The Republican People’s Party (CHP), the largest opposition party that is supported by the old guard, the outmoded Kemalist elite who traditionally viewed popular public opinion with suspicion, opposed the reforms. The members of the CHP resorted to open abuses and brawling during the parliamentary debates which caused injuries to several deputies including those supporting the reforms. In one incident, an artificial arm of a woman deputy was pulled. Not surprisingly, the CHP even voted against the amendments that called for an impartial and independent judicial system.

The constitutional reform bill will now be put to a referendum in early April to make it a law and must be supported by more than 50pc of the electorate. Given that the Turkish president, Recep Tayyip Erdoğan, enjoys wide support, there are indications the public will approve the change. Dr Muharram Hilmi Ozev, assistant professor at the department of political science and international relations at the University of Istanbul, believes the July coup rekindled the nationalist sentiments and resulted in a surge of support for Erdoğan as the coup was seen as a handiwork of the western powers. This belief is supported by a large section of Turks who witness ever rising hostility against Turkey in the western world for it is unwilling to accept a confident, assertive and powerful Turkey that Erdoğan has shaped in the last 15 years. Tired of the coups and weary of any guardianship or tutelage over their politically chosen leaders, “most of the Turks believe the new system will bring stability, economic growth, welfare and prosperity”, Dr Ozev believes.

The constitutional reforms have been a long-cherished aspiration of the ruling AK Party that had repeatedly made promises about it to its constituents in every election that it contested. Although the party wanted to draft a brand new constitution, it was unable to pursue its stated aim for want of the required numerical strength. As a result, it had to negotiate an arduous process of consultations with the opposition parties that finally culminated in discarding portions or accepting several amendments as suggested by the opposition. The approved draft, argue supporters, is still a massive improvement over the current constitution which was given by a fascist junta that always looked up to the west and guarded their interests rather than that of the Turkish people. The supporters believe the reformed constitution will render Turkey more stable and well-governed, and will cut the unnecessary bureaucratic flab, streamlining and enhancing decision making mechanisms.

The parliamentary approval has injected a new confidence in the Turkey that was otherwise bruised by the coup and battered by the terrorist violence both inside the country and in the near neighbourhood in Syria and Iraq. According to Dr Ozev, “the new Turkey will not allow westerners to intrude and manipulate it, a thought they cannot tolerate”. Amid the growing western hostility towards Turkey, the people are determined to seek a mandate for stronger constitutional mechanisms.

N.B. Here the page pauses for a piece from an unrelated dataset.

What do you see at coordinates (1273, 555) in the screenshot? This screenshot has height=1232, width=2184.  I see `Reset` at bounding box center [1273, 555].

The opinion polls suggest more than 60 percent of the voters will approve the changes. But there are concerns the path remains precarious as the western powers are determined to meddle and frustrate the process. In a recent article, Sadkik Ünay, a Turkish analyst, wrote: “There is widespread agreement that the period from now to April-May when the constitutional amendment might be taken to a popular referendum for approval will be one of the most difficult periods in Turkey’s Republican history”. Like many other Turks, he believes this systemic transformation is too important for the country and therefore, “all the stress and difficulties for its adoption must be worth enduring”.